__Extracted data__.
━━━━

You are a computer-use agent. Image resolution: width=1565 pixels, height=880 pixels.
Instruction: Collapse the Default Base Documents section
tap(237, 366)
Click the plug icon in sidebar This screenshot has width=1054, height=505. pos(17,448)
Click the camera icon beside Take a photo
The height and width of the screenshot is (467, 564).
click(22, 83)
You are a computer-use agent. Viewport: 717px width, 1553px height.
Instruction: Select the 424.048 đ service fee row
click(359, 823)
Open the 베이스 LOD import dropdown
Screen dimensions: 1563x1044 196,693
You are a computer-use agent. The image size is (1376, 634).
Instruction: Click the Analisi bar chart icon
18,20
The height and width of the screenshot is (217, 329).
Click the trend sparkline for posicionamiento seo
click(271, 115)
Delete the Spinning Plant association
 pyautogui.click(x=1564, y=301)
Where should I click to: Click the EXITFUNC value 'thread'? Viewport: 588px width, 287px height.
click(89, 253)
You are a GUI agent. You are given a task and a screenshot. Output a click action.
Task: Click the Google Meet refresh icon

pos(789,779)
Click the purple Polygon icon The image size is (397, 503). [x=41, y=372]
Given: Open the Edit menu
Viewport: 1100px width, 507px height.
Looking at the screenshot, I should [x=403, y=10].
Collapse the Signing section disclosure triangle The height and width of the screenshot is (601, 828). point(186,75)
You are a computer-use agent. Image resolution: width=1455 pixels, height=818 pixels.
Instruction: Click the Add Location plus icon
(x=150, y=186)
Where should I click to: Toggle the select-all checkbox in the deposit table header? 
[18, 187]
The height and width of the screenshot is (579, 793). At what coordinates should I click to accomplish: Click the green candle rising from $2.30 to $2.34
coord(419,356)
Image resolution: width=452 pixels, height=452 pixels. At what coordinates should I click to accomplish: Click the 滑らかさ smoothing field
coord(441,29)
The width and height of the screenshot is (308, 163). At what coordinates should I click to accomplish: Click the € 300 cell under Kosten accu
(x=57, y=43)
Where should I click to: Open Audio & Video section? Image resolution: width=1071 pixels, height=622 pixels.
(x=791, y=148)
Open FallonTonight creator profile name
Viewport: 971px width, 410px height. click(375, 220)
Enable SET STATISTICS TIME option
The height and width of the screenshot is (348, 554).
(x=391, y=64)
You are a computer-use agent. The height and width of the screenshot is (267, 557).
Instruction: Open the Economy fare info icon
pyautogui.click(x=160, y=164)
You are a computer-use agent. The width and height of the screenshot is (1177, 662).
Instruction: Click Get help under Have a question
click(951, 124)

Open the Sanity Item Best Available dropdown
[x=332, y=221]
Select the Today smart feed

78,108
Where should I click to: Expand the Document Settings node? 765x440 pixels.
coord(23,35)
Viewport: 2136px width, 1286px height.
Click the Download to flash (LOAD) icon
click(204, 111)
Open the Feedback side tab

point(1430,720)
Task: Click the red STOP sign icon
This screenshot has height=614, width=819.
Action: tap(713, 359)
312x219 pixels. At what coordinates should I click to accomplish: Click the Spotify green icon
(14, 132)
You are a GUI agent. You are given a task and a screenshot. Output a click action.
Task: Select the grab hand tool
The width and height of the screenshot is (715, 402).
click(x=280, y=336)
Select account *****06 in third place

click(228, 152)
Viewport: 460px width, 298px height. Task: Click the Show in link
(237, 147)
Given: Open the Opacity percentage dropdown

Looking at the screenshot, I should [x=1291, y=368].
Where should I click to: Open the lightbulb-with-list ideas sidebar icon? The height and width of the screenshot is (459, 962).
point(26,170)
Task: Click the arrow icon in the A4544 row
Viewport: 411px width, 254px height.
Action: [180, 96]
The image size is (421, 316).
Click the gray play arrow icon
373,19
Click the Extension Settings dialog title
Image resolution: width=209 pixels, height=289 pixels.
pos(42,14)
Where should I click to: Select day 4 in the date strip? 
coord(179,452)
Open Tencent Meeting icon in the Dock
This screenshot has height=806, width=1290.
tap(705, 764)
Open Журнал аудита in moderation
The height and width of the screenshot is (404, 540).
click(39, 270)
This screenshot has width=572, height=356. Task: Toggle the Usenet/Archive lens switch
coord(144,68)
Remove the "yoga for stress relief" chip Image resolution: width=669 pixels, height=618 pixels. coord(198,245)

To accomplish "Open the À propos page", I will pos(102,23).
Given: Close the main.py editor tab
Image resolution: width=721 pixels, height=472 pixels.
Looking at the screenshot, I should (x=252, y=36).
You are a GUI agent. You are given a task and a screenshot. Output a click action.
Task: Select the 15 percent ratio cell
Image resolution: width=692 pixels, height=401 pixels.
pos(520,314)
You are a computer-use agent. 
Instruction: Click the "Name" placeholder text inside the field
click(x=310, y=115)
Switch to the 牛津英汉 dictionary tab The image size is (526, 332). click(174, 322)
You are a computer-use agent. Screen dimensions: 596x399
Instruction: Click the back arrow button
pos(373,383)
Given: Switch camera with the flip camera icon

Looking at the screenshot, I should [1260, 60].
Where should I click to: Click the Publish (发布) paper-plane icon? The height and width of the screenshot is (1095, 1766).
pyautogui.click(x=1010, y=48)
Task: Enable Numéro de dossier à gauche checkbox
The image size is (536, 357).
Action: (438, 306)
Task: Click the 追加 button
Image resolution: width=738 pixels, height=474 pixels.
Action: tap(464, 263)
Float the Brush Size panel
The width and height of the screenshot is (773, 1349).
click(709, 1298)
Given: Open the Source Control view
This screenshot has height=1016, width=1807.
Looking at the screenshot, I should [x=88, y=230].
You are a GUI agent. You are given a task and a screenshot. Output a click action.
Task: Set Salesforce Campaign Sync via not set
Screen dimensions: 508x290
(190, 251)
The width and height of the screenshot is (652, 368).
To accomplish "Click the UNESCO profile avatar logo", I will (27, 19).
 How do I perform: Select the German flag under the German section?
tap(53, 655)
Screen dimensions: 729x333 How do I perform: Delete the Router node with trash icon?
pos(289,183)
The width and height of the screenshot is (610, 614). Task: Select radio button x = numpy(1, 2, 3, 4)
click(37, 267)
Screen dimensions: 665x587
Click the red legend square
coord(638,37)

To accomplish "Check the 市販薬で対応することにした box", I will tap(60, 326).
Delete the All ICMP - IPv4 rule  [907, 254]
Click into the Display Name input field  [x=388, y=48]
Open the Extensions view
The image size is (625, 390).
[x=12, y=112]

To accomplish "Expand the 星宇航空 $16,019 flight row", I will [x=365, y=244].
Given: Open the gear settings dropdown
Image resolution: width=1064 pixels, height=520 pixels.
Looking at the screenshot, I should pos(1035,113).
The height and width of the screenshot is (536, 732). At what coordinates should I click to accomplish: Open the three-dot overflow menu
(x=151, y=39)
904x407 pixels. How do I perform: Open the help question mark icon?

━━━━

__Exercise aim__.
Convert the lines above into a Markdown table with two columns, Row and Line. Number each line in the Row column and leave out blank lines.

__Finished task__.
| Row | Line |
|---|---|
| 1 | You are a computer-use agent. Image resolution: width=1565 pixels, height=880 pixels. |
| 2 | Instruction: Collapse the Default Base Documents section |
| 3 | tap(237, 366) |
| 4 | Click the plug icon in sidebar This screenshot has width=1054, height=505. pos(17,448) |
| 5 | Click the camera icon beside Take a photo |
| 6 | The height and width of the screenshot is (467, 564). |
| 7 | click(22, 83) |
| 8 | You are a computer-use agent. Viewport: 717px width, 1553px height. |
| 9 | Instruction: Select the 424.048 đ service fee row |
| 10 | click(359, 823) |
| 11 | Open the 베이스 LOD import dropdown |
| 12 | Screen dimensions: 1563x1044 196,693 |
| 13 | You are a computer-use agent. The image size is (1376, 634). |
| 14 | Instruction: Click the Analisi bar chart icon |
| 15 | 18,20 |
| 16 | The height and width of the screenshot is (217, 329). |
| 17 | Click the trend sparkline for posicionamiento seo |
| 18 | click(271, 115) |
| 19 | Delete the Spinning Plant association |
| 20 |  pyautogui.click(x=1564, y=301) |
| 21 | Where should I click to: Click the EXITFUNC value 'thread'? Viewport: 588px width, 287px height. |
| 22 | click(89, 253) |
| 23 | You are a GUI agent. You are given a task and a screenshot. Output a click action. |
| 24 | Task: Click the Google Meet refresh icon |
| 25 | pos(789,779) |
| 26 | Click the purple Polygon icon The image size is (397, 503). [x=41, y=372] |
| 27 | Given: Open the Edit menu |
| 28 | Viewport: 1100px width, 507px height. |
| 29 | Looking at the screenshot, I should [x=403, y=10]. |
| 30 | Collapse the Signing section disclosure triangle The height and width of the screenshot is (601, 828). point(186,75) |
| 31 | You are a computer-use agent. Image resolution: width=1455 pixels, height=818 pixels. |
| 32 | Instruction: Click the Add Location plus icon |
| 33 | (x=150, y=186) |
| 34 | Where should I click to: Toggle the select-all checkbox in the deposit table header?  |
| 35 | [18, 187] |
| 36 | The height and width of the screenshot is (579, 793). At what coordinates should I click to accomplish: Click the green candle rising from $2.30 to $2.34 |
| 37 | coord(419,356) |
| 38 | Image resolution: width=452 pixels, height=452 pixels. At what coordinates should I click to accomplish: Click the 滑らかさ smoothing field |
| 39 | coord(441,29) |
| 40 | The width and height of the screenshot is (308, 163). At what coordinates should I click to accomplish: Click the € 300 cell under Kosten accu |
| 41 | (x=57, y=43) |
| 42 | Where should I click to: Open Audio & Video section? Image resolution: width=1071 pixels, height=622 pixels. |
| 43 | (x=791, y=148) |
| 44 | Open FallonTonight creator profile name |
| 45 | Viewport: 971px width, 410px height. click(375, 220) |
| 46 | Enable SET STATISTICS TIME option |
| 47 | The height and width of the screenshot is (348, 554). |
| 48 | (x=391, y=64) |
| 49 | You are a computer-use agent. The height and width of the screenshot is (267, 557). |
| 50 | Instruction: Open the Economy fare info icon |
| 51 | pyautogui.click(x=160, y=164) |
| 52 | You are a computer-use agent. The width and height of the screenshot is (1177, 662). |
| 53 | Instruction: Click Get help under Have a question |
| 54 | click(951, 124) |
| 55 | Open the Sanity Item Best Available dropdown |
| 56 | [x=332, y=221] |
| 57 | Select the Today smart feed |
| 58 | 78,108 |
| 59 | Where should I click to: Expand the Document Settings node? 765x440 pixels. |
| 60 | coord(23,35) |
| 61 | Viewport: 2136px width, 1286px height. |
| 62 | Click the Download to flash (LOAD) icon |
| 63 | click(204, 111) |
| 64 | Open the Feedback side tab |
| 65 | point(1430,720) |
| 66 | Task: Click the red STOP sign icon |
| 67 | This screenshot has height=614, width=819. |
| 68 | Action: tap(713, 359) |
| 69 | 312x219 pixels. At what coordinates should I click to accomplish: Click the Spotify green icon |
| 70 | (14, 132) |
| 71 | You are a GUI agent. You are given a task and a screenshot. Output a click action. |
| 72 | Task: Select the grab hand tool |
| 73 | The width and height of the screenshot is (715, 402). |
| 74 | click(x=280, y=336) |
| 75 | Select account *****06 in third place |
| 76 | click(228, 152) |
| 77 | Viewport: 460px width, 298px height. Task: Click the Show in link |
| 78 | (237, 147) |
| 79 | Given: Open the Opacity percentage dropdown |
| 80 | Looking at the screenshot, I should [x=1291, y=368]. |
| 81 | Where should I click to: Open the lightbulb-with-list ideas sidebar icon? The height and width of the screenshot is (459, 962). |
| 82 | point(26,170) |
| 83 | Task: Click the arrow icon in the A4544 row |
| 84 | Viewport: 411px width, 254px height. |
| 85 | Action: [180, 96] |
| 86 | The image size is (421, 316). |
| 87 | Click the gray play arrow icon |
| 88 | 373,19 |
| 89 | Click the Extension Settings dialog title |
| 90 | Image resolution: width=209 pixels, height=289 pixels. |
| 91 | pos(42,14) |
| 92 | Where should I click to: Select day 4 in the date strip?  |
| 93 | coord(179,452) |
| 94 | Open Tencent Meeting icon in the Dock |
| 95 | This screenshot has height=806, width=1290. |
| 96 | tap(705, 764) |
| 97 | Open Журнал аудита in moderation |
| 98 | The height and width of the screenshot is (404, 540). |
| 99 | click(39, 270) |
| 100 | This screenshot has width=572, height=356. Task: Toggle the Usenet/Archive lens switch |
| 101 | coord(144,68) |
| 102 | Remove the "yoga for stress relief" chip Image resolution: width=669 pixels, height=618 pixels. coord(198,245) |
| 103 | To accomplish "Open the À propos page", I will pos(102,23). |
| 104 | Given: Close the main.py editor tab |
| 105 | Image resolution: width=721 pixels, height=472 pixels. |
| 106 | Looking at the screenshot, I should (x=252, y=36). |
| 107 | You are a GUI agent. You are given a task and a screenshot. Output a click action. |
| 108 | Task: Select the 15 percent ratio cell |
| 109 | Image resolution: width=692 pixels, height=401 pixels. |
| 110 | pos(520,314) |
| 111 | You are a computer-use agent.  |
| 112 | Instruction: Click the "Name" placeholder text inside the field |
| 113 | click(x=310, y=115) |
| 114 | Switch to the 牛津英汉 dictionary tab The image size is (526, 332). click(174, 322) |
| 115 | You are a computer-use agent. Screen dimensions: 596x399 |
| 116 | Instruction: Click the back arrow button |
| 117 | pos(373,383) |
| 118 | Given: Switch camera with the flip camera icon |
| 119 | Looking at the screenshot, I should [1260, 60]. |
| 120 | Where should I click to: Click the Publish (发布) paper-plane icon? The height and width of the screenshot is (1095, 1766). |
| 121 | pyautogui.click(x=1010, y=48) |
| 122 | Task: Enable Numéro de dossier à gauche checkbox |
| 123 | The image size is (536, 357). |
| 124 | Action: (438, 306) |
| 125 | Task: Click the 追加 button |
| 126 | Image resolution: width=738 pixels, height=474 pixels. |
| 127 | Action: tap(464, 263) |
| 128 | Float the Brush Size panel |
| 129 | The width and height of the screenshot is (773, 1349). |
| 130 | click(709, 1298) |
| 131 | Given: Open the Source Control view |
| 132 | This screenshot has height=1016, width=1807. |
| 133 | Looking at the screenshot, I should [x=88, y=230]. |
| 134 | You are a GUI agent. You are given a task and a screenshot. Output a click action. |
| 135 | Task: Set Salesforce Campaign Sync via not set |
| 136 | Screen dimensions: 508x290 |
| 137 | (190, 251) |
| 138 | The width and height of the screenshot is (652, 368). |
| 139 | To accomplish "Click the UNESCO profile avatar logo", I will (27, 19). |
| 140 |  How do I perform: Select the German flag under the German section? |
| 141 | tap(53, 655) |
| 142 | Screen dimensions: 729x333 How do I perform: Delete the Router node with trash icon? |
| 143 | pos(289,183) |
| 144 | The width and height of the screenshot is (610, 614). Task: Select radio button x = numpy(1, 2, 3, 4) |
| 145 | click(37, 267) |
| 146 | Screen dimensions: 665x587 |
| 147 | Click the red legend square |
| 148 | coord(638,37) |
| 149 | To accomplish "Check the 市販薬で対応することにした box", I will tap(60, 326). |
| 150 | Delete the All ICMP - IPv4 rule  [907, 254] |
| 151 | Click into the Display Name input field  [x=388, y=48] |
| 152 | Open the Extensions view |
| 153 | The image size is (625, 390). |
| 154 | [x=12, y=112] |
| 155 | To accomplish "Expand the 星宇航空 $16,019 flight row", I will [x=365, y=244]. |
| 156 | Given: Open the gear settings dropdown |
| 157 | Image resolution: width=1064 pixels, height=520 pixels. |
| 158 | Looking at the screenshot, I should pos(1035,113). |
| 159 | The height and width of the screenshot is (536, 732). At what coordinates should I click to accomplish: Open the three-dot overflow menu |
| 160 | (x=151, y=39) |
| 161 | 904x407 pixels. How do I perform: Open the help question mark icon? |